--- START Document passage ---
When President Donald Trump was re-elected in November, I, like many, worried about what his second term would bring with his many promises revolving around tariffs, abortion, education and diversity, equity and inclusion (DEI) to name a few.
His conservative comments were laughed off, his motto adjoining yard signs and flags across the country. Panic on the Democratic side flared as last-minute orders were fired off in a weak attempt to calm the storm that would hit on Jan. 20.
And hit it did.
Not even two weeks into his administration, Trump has instigated executive orders for the massive deportation with threats to end the constitutional right to birthright citizenship and the pardon of individuals convicted due to actions taken during the Jan. 6 Capitol attack. He went from leading efforts to ban TikTok during his first administration to halting said ban to proposing the United States take ownership of the Gaza Strip, permanently removing Palestinian residents.
If that is not enough to provoke anger and fear as we watch our president threaten to erase amendments that stand at the foundation of our nation, then here is something that might.
--- END Document passage ---
--- START Material shown ---
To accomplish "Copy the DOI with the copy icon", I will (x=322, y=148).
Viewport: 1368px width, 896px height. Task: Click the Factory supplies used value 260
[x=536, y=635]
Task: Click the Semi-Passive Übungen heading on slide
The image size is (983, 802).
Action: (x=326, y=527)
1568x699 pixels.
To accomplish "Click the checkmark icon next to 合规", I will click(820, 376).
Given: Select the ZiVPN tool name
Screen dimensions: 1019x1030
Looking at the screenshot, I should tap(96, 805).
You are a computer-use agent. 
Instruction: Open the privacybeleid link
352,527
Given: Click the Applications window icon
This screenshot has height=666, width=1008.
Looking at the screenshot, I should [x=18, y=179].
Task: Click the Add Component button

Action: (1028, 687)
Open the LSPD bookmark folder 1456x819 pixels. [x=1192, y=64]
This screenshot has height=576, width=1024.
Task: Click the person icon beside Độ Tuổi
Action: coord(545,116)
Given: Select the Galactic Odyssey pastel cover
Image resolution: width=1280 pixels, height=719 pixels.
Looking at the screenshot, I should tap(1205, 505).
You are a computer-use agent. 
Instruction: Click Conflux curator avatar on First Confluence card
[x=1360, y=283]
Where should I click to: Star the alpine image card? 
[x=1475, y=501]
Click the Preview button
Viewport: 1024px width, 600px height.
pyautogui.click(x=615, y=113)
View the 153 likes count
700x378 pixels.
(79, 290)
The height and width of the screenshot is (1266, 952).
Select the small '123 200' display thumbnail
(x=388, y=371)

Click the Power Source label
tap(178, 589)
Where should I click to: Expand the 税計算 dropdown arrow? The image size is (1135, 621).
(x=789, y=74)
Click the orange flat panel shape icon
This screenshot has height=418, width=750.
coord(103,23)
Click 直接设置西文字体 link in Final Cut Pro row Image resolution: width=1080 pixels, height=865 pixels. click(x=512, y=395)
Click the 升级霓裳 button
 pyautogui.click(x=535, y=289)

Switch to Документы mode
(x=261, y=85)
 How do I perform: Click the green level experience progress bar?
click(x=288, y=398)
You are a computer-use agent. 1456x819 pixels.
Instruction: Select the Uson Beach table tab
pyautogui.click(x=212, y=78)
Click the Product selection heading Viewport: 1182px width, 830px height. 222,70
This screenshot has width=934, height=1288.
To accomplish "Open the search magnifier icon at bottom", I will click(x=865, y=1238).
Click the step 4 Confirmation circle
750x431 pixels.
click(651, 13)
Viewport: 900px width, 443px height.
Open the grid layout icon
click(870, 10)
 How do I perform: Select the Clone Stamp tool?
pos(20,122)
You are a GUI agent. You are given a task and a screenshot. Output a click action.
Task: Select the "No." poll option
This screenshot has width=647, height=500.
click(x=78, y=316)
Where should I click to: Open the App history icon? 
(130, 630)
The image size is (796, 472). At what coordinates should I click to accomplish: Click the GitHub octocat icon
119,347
--- END Material shown ---
Task prompt: Reproduce the passage of the column on Trump's second term, starting at "Not even two" and ending at "removing Palestinian residents.".

Finished task:
Not even two weeks into his administration, Trump has instigated executive orders for the massive deportation with threats to end the constitutional right to birthright citizenship and the pardon of individuals convicted due to actions taken during the Jan. 6 Capitol attack. He went from leading efforts to ban TikTok during his first administration to halting said ban to proposing the United States take ownership of the Gaza Strip, permanently removing Palestinian residents.